Field investigations were conducted in 1996 & 1997 by the Illinois Department of Natural Resources Division of Natural Heritage to determine the extent and distribution of kudzu (Pueraria lobata) in Illinois. Kudzu (Pueraria lobata) was introduced into the United States from Japan in 1876. Though promoted and planted in the 1930s to control soil erosion, kudzu has grown out of control, smothering, suppressing and killing other plants beneath its thick mass of leaves and vines, interfering with natural ecosystem function. As a result of this survey, 53 kudzu populations were documented from 23 counties.

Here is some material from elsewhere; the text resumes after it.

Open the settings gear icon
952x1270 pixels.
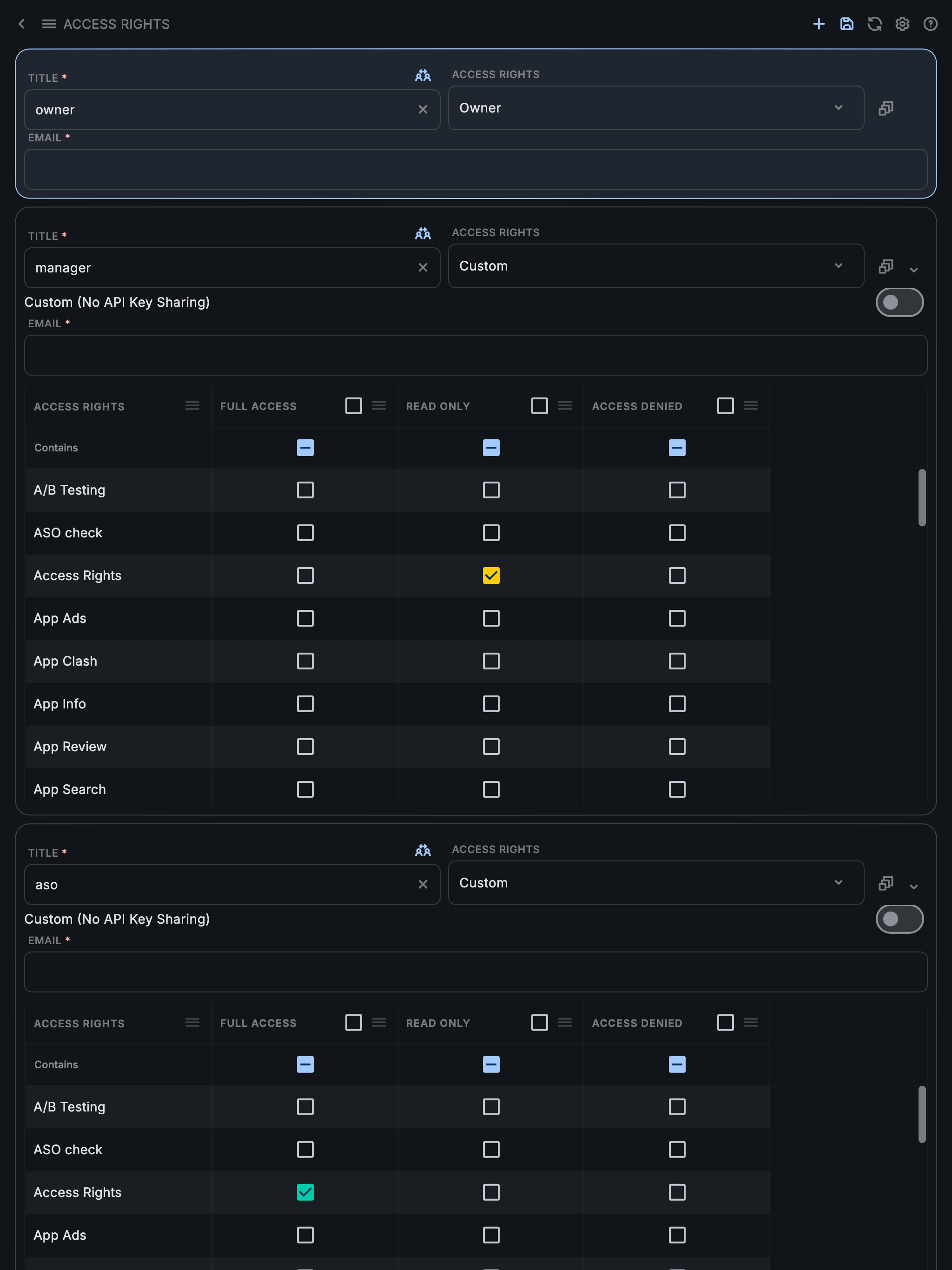pyautogui.click(x=902, y=24)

As a result of this information, the Division of Natural Heritage hosted a meeting on August 18, 1998 to discuss the status of kudzu in Illinois. Land managers from various state and federal agencies were invited to discuss several aspects of the threat of kudzu and its control in Illinois. Officials presented evidence based on life history, impacts, and management case studies that kudzu posses characteristics of invasive nonnative species and pose a serious threat to public and private lands. It was agreed that kudzu could be and should be eradicated from Illinois and land managers were encouraged to initiate kudzu control/eradication. It was also emphasized that all land owners in an infestation area must cooperate in a unified program. The Illinois Department of Natural Resources (INDR) was then challenged to incorporate private landowners into any eradication program.

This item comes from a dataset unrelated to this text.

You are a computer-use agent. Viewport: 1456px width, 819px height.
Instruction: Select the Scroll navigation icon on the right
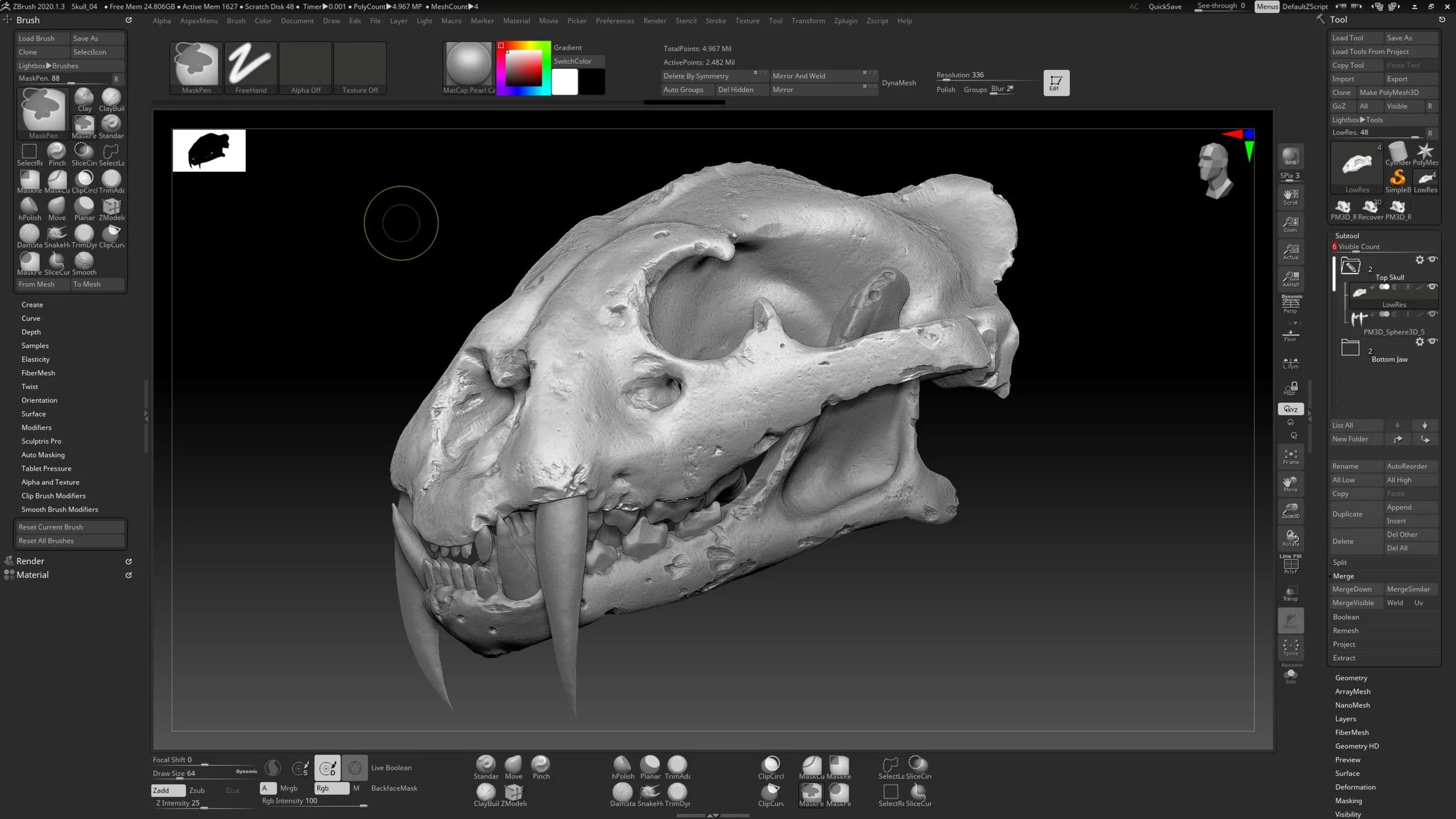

In 1999, IDNR continued the Illinois kudzu survey and immediately began kudzu control on IDNR properties. Populations were treated using methods recommended by the Kentucky Nature Preserves Commission which, as an agency, had been treating kudzu in Kentucky since 1990. The IDNR also began a comparative treatment study to gauge pesticide effectiveness and partially funded a seed viability and germination study with Eastern Illinois University. The US Fish and Wildlife Service and the Illinois Department of Transportation also began treating kudzu on properties under their jurisdiction. IDNR met the challenge of treating private lands by providing assistance to landowners who would enter into a management agreement with the State. Thirty-three landowners entered into a management agreement the first year.

On August 23, 2000 a similar meeting was held, again, with Illinois land managers to summarize research findings, present updated survey information, discuss recent control efforts and methods, and to evaluate the current goal of eradication. First year results of control indicate the current control methods are successful. It was, again, decided that kudzu meets the criteria for eradication.

In March, 2002 State and Federal agencies in Illinois entered into a landmark agreement to implement an formal plan to eradicate kudzu from Illinois. The Illinois Departments of Agriculture, Natural Resources and Transportation, along with the U.S. Forest Service (Shawnee National Forest), U.S. Fish and Wildlife Service (Crab Orchard National Wildlife Refuge, Cypress Creek National Wildlife Refuge) and the Natural Resources Conservation Service joined in the unique partnership to eradicate kudzu in Illinois before the federally listed noxious weed becomes a major economic and wildlife habitat pest. IDNR serves as the coordinating agency in this unique partnership, compiling and maintaining population data and treatment records for all land ownerships.

As a result of this agreement, The Illinois Department of Agriculture added kudzu to Illinois list of State Noxious Weeds and IDNR and State legislators added kudzu to the list of Illinois State Exotic Weeds. Both amendments which added kudzu to the existing laws are essential components of the eradication plan in order to aid in removal and to prevent inadvertent spread and reintroduction.

Currently, it is estimated that 461 acres of kudzu occurs in Illinois. Nearly eighty-one percent of these acres are currently under a treatment program. One-hundred and nine of the 133 landowners who have kudzu are currently receiving assistance from IDNR for eradication. Several populations being treated required multiple owner cooperation. IDNR expects to work with the remaining landowners in 2009. Funding for assistance on private lands came from grants awarded by the Illinois Department of Natural Resources, The Fish and Wildlife Foundation’s Pulling Together Initiative and the US Forest Service’s State and Private Forestry Program.